[Texto base]
---------------
La revuelta del espíritu - Semanario Brecha

La revuelta del espíritu

Isidore Ducasse, alias conde de Lautréamont, autor de Los cantos de Maldoror, es el más montevideano de los poetas franceses. Nacido el 4 de abril de 1846 en la calle Camacuá de la Ciudad Vieja, a su muerte en París Ducasse dejaba un certificado de defunción con la mención “homme de lettres” y legaba una poesía en prosa que marcó a las generaciones de nuevos poetas.

Ossip Gregorovius ha de seguir suspirando y bebiendo vodka, como hace 53 años en Rayuela, cuando hablando con la Maga sobre Uruguay le preguntó si la gente en Montevideo conocía bien a Lautréamont, y la Maga le respondió: “¿Lautréamont?”.

Tanto más será la desazón del personaje cortazariano que esta breve escenificación de la ignorancia de los montevideanos acerca de su “Montevidéen” contrasta con la atención que le dispensa Rayuela, sesentera novela de la ciudad letrada y bohemia, afanosamente cosmopolita. Pocos años después, en “El otro cielo”, tal vez uno de los mejores cuentos de Julio Cortázar, Isidore Ducasse alias Lautréamont vuelve a campear bajo las especies de “el Sudamericano” y de “Laurent”, personajes que rondan las calles, pasajes y galerías parisinas en las que Ducasse vivió y murió. Cabe suponer que el porteño Cortázar se había encontrado con el montevideano Ducasse gracias a los enlazamientos admirativos que van componiendo una familia intelectual, gracias a la admiración de Cortázar por los surrealistas y de los surrealistas por Ducasse.

Lo cierto es que Los cantos de Maldoror, desde que su primera edición quedara inmovilizada en la imprenta belga que la publicó pero que no se atrevió a distribuir, ha circulado más entre escritores y poetas que entre lectores poco advertidos, tanto en Uruguay como en Francia. En Montevideo, pervive en las intermitencias de la revista Maldoror y en la librería Lautréamont que albergan y preservan un nombre decisivo. Ausente consuetudinario de los programas anuales de los concursos para la provisión de cargos de la educación francesa y estacionado en los anaqueles más altos de las librerías, Les chants de Maldoror comparte un destierro discreto con la obra del marqués de Sade, ese otro gran réprobo, reivindicados ambos por los revoltosos años sesenta.
---------------
[Tareas del ejercicio]
(1) Copia el pasaje del artículo sobre Lautréamont comprendido entre "Tanto más será" y "surrealistas por Ducasse.", ambos incluidos, y sustituye "sesentera" por "de los años sesenta".
(2) Indica si cada afirmación coincide con el artículo sobre Lautréamont y respalda cada respuesta con las palabras exactas del artículo que lo deciden.
(a) Ducasse nació en la calle Camacuá de la Ciudad Vieja.
(b) La imprenta belga que publicó la primera edición de Los cantos de Maldoror la distribuyó ampliamente.
(c) En "El otro cielo", Ducasse aparece bajo el nombre de "Laurent".
(3) Según el artículo sobre Lautréamont, ¿qué mención figuraba en el certificado de defunción de Ducasse?

[Material mostrado]
---------------
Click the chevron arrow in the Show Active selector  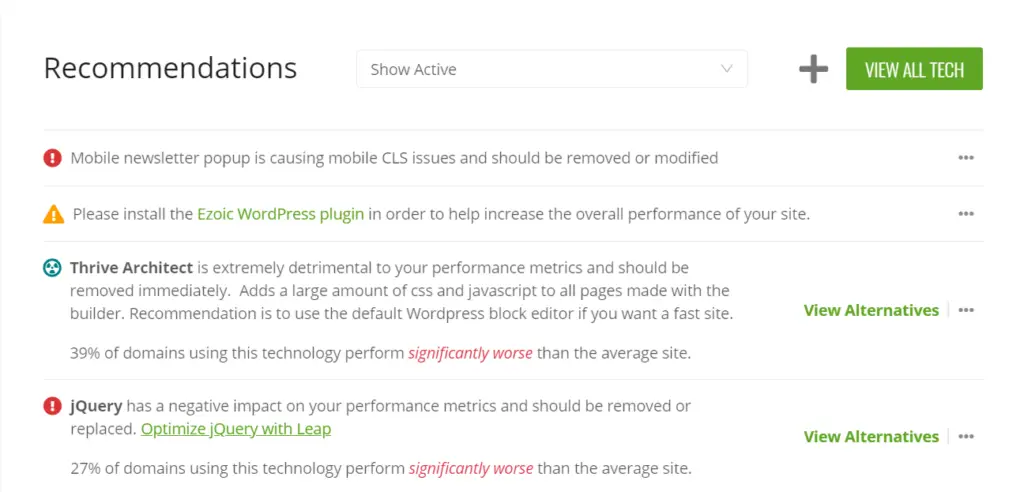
---------------
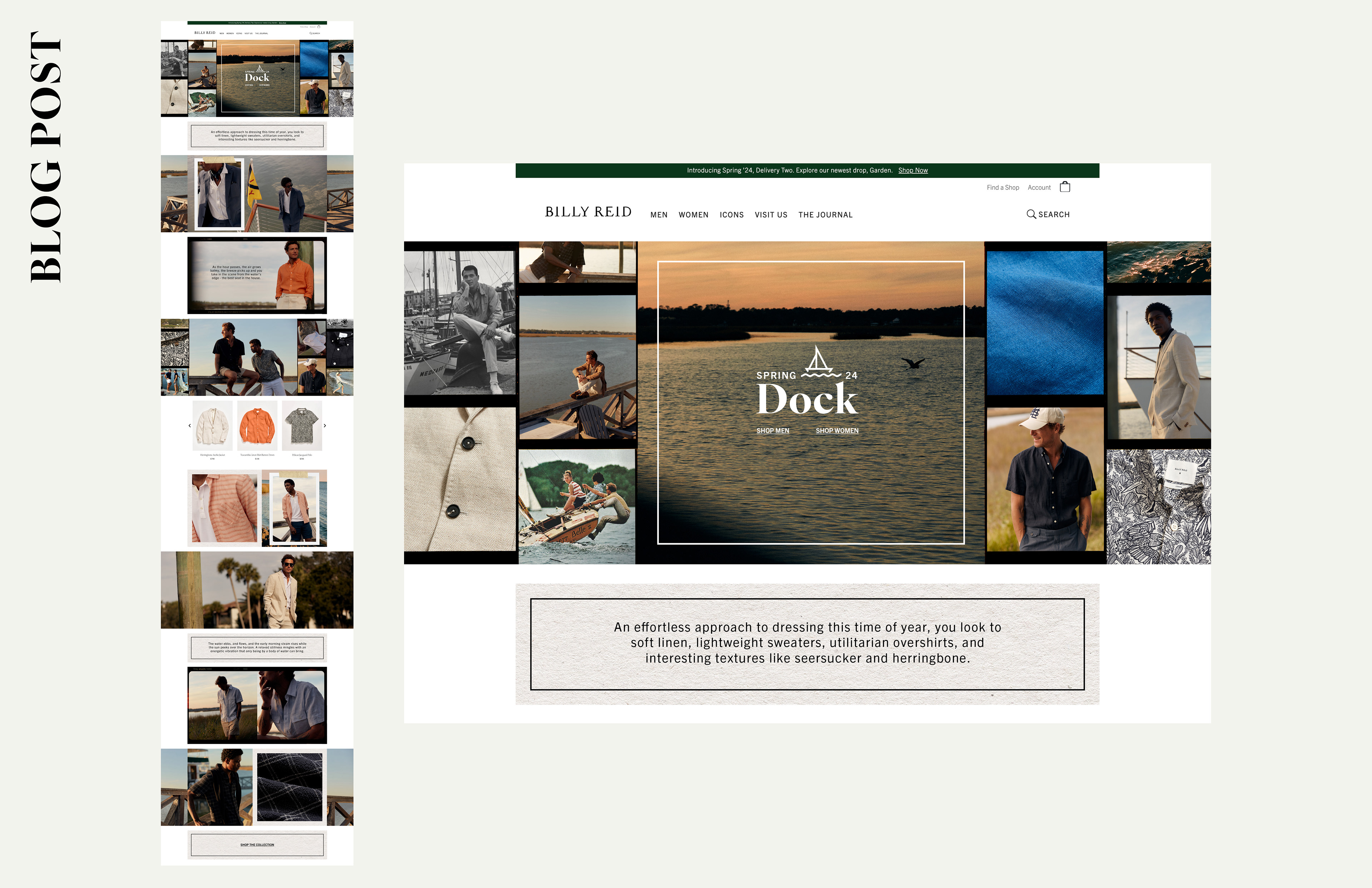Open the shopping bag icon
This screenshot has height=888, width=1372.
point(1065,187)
---------------
[Respuestas por tarea]
(1)
Tanto más será la desazón del personaje cortazariano que esta breve escenificación de la ignorancia de los montevideanos acerca de su “Montevidéen” contrasta con la atención que le dispensa Rayuela, de los años sesenta novela de la ciudad letrada y bohemia, afanosamente cosmopolita. Pocos años después, en “El otro cielo”, tal vez uno de los mejores cuentos de Julio Cortázar, Isidore Ducasse alias Lautréamont vuelve a campear bajo las especies de “el Sudamericano” y de “Laurent”, personajes que rondan las calles, pasajes y galerías parisinas en las que Ducasse vivió y murió. Cabe suponer que el porteño Cortázar se había encontrado con el montevideano Ducasse gracias a los enlazamientos admirativos que van componiendo una familia intelectual, gracias a la admiración de Cortázar por los surrealistas y de los surrealistas por Ducasse.

(2)
(a) Sí: "Nacido el 4 de abril de 1846 en la calle Camacuá de la Ciudad Vieja".
(b) No: "quedara inmovilizada en la imprenta belga que la publicó pero que no se atrevió a distribuir".
(c) Sí: "bajo las especies de “el Sudamericano” y de “Laurent”".

(3) La mención “homme de lettres”.